Glass Bottle vs Green Gone Wild
Both from Cloverdale Paint's palette. These are both green-yellows, so the question isn't which hue to choose — it's where within green-yellow to land. Glass Bottle (LRV 45) reflects noticeably more light than Green Gone Wild (LRV 32), a difference of 13 points that becomes especially apparent in rooms with limited natural light. With a ΔE of 10.0, the contrast is hard to miss. These aren't variations on a theme — they're two different answers to the same question. Below you'll find 5 real-room photo comparisons where both colors appear side by side, plus 5 simulated room previews.
Glass Bottle vs Green Gone Wild in Real Spaces
5 real rooms side by side. Seeing Glass Bottle and Green Gone Wild in actual rooms makes the difference concrete; browse the spaces below to get a feel for how each color lives on a wall.
Living Room
In a living room, color works across both daylight and evening light — the same wall can read very differently at noon and at 8pm. The LRV gap is large enough that Glass Bottle will make the room feel meaningfully brighter than Green Gone Wild would.
Bedroom
The context that matters most in a bedroom is how a color reads under a bedside lamp at night, not under noon daylight. Glass Bottle reflects noticeably more light off the walls, making the space read more open than Green Gone Wild.
Kitchen
In a kitchen, colors are seen under bright task lighting that amplifies undertones — what reads neutral elsewhere can show its hand here. Glass Bottle reflects noticeably more light off the walls, making the space read more open than Green Gone Wild.
Dining Room
A dining room lit by a dimmed pendant or candles is one of the most forgiving environments for paint — warm light softens almost everything. Glass Bottle returns significantly more light to the room — in a smaller or darker space, that difference in perceived brightness is hard to miss.
Bathroom
Bathrooms are one of the few spaces where you're genuinely enclosed by the paint color, which makes the choice between these two more consequential. Glass Bottle reflects noticeably more light off the walls, making the space read more open than Green Gone Wild.
Color Details
Glass Bottle vs Green Gone Wild Simulated Comparison
5 simulated room previews — drag the slider on each to see Glass Bottle on one side and Green Gone Wild on the other.
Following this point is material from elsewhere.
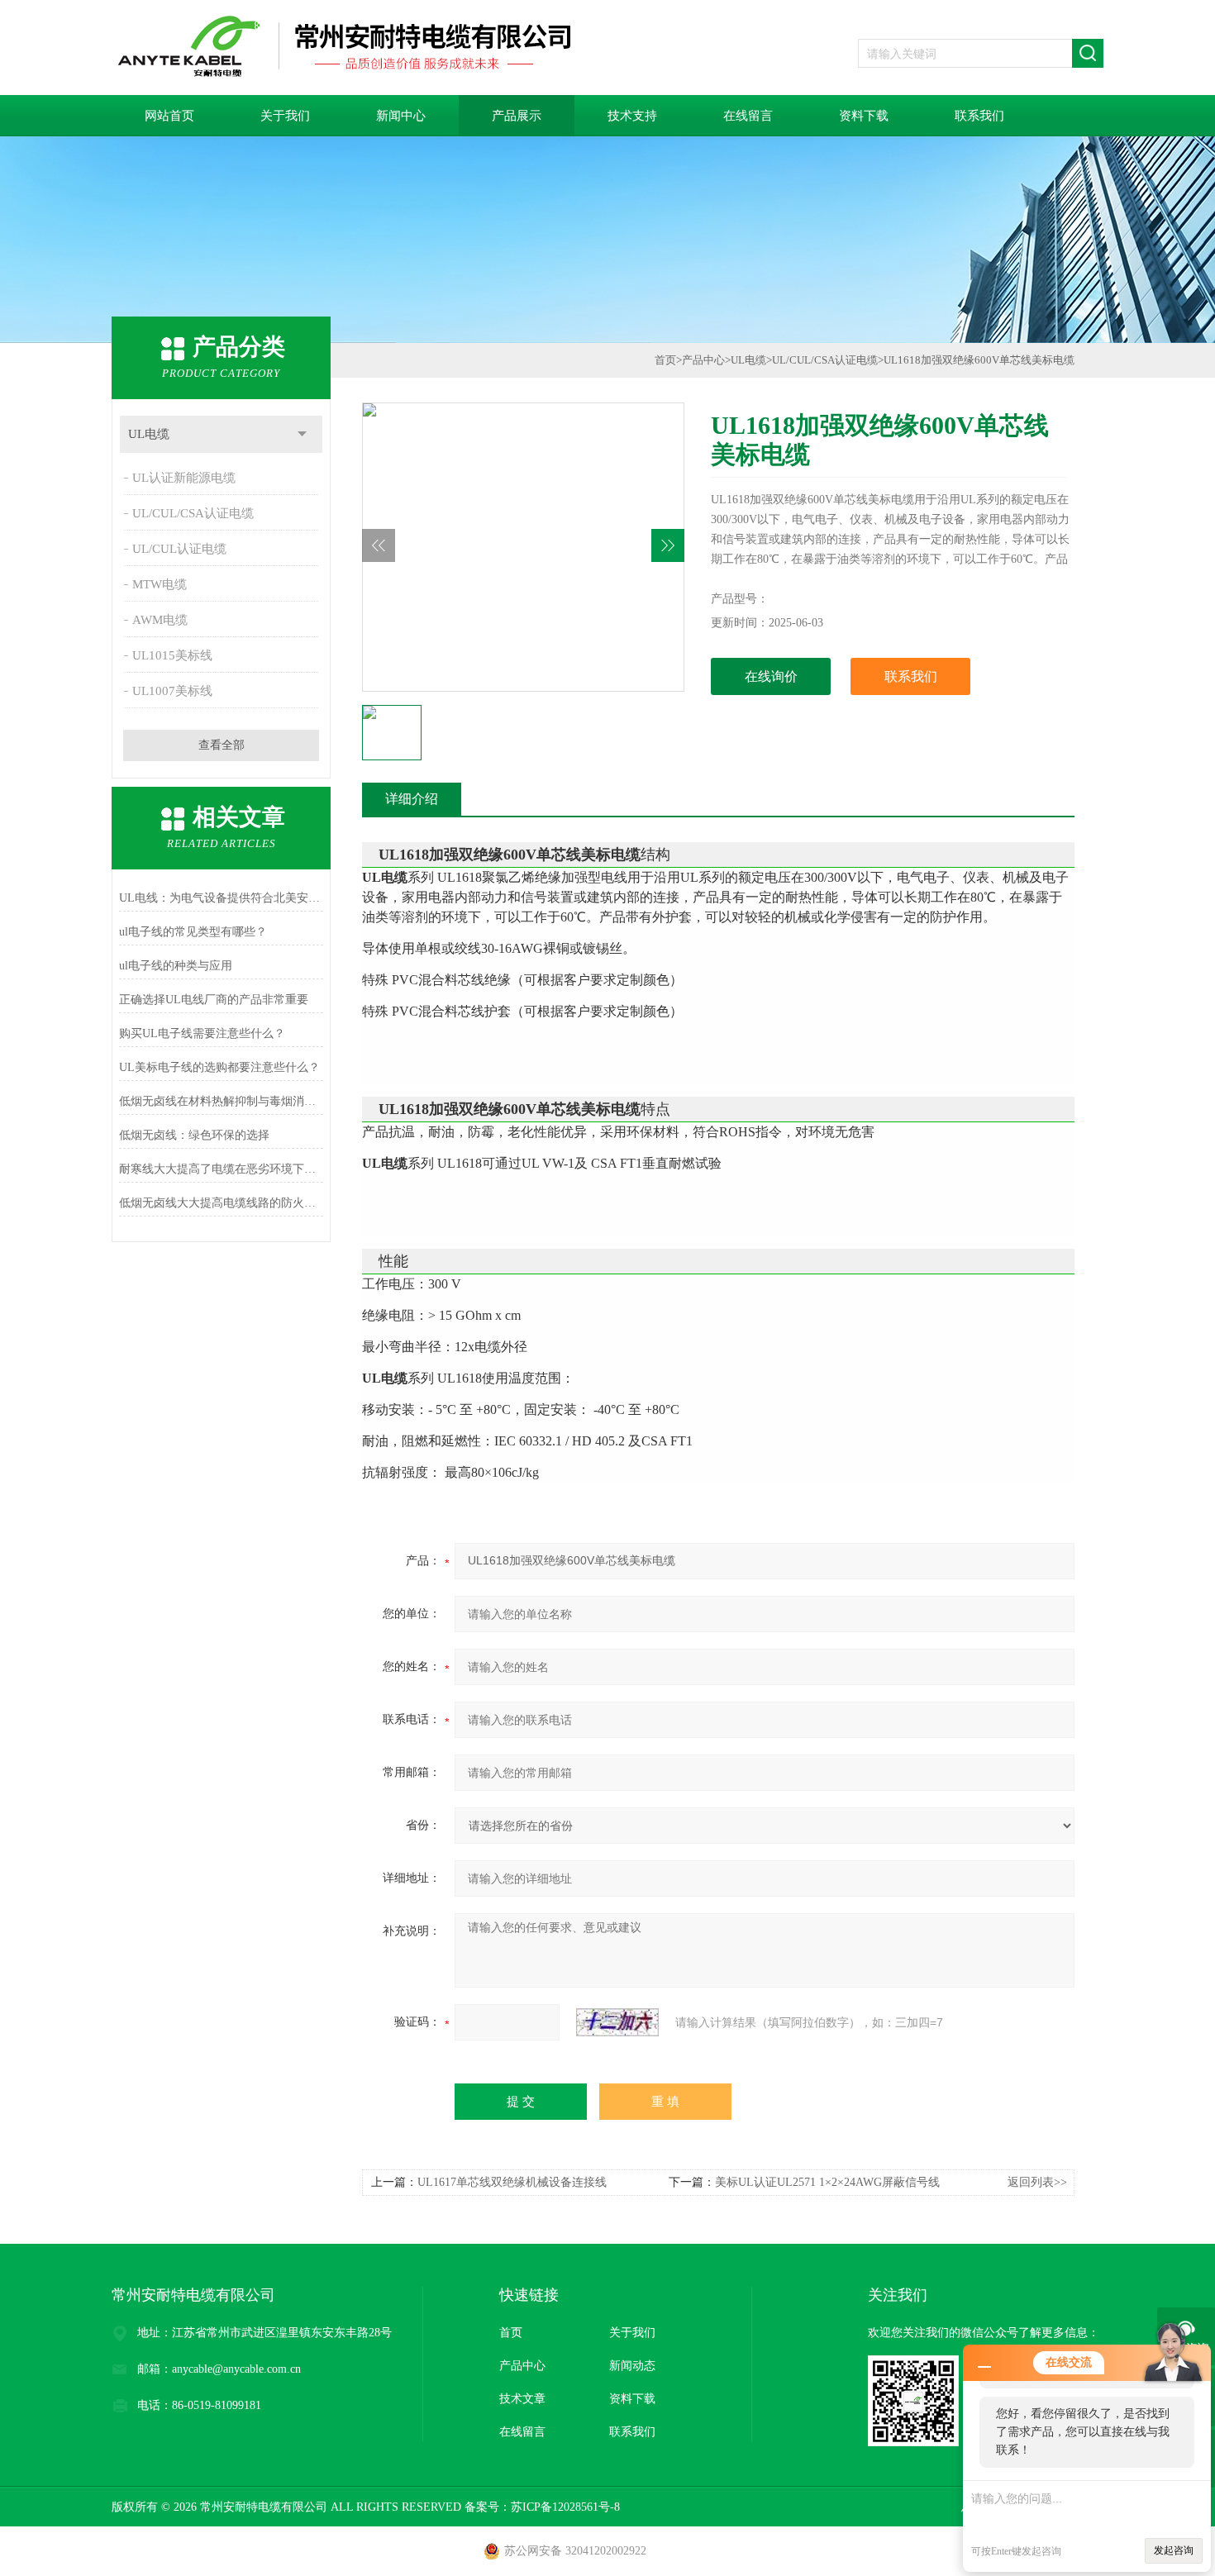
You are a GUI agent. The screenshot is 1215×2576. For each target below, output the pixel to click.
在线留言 (748, 115)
Digital color is approximate. These simulations are generated from the manufacturer's hex values and overlaid on grayscale room photos — your screen's calibration, brightness, and viewing angle all affect how they render. Before committing to either color, test physical samples in your own space under the light you actually live with.
More Glass Bottle comparisons
See how Glass Bottle stacks up against other well-photographed colors across different brands and tones.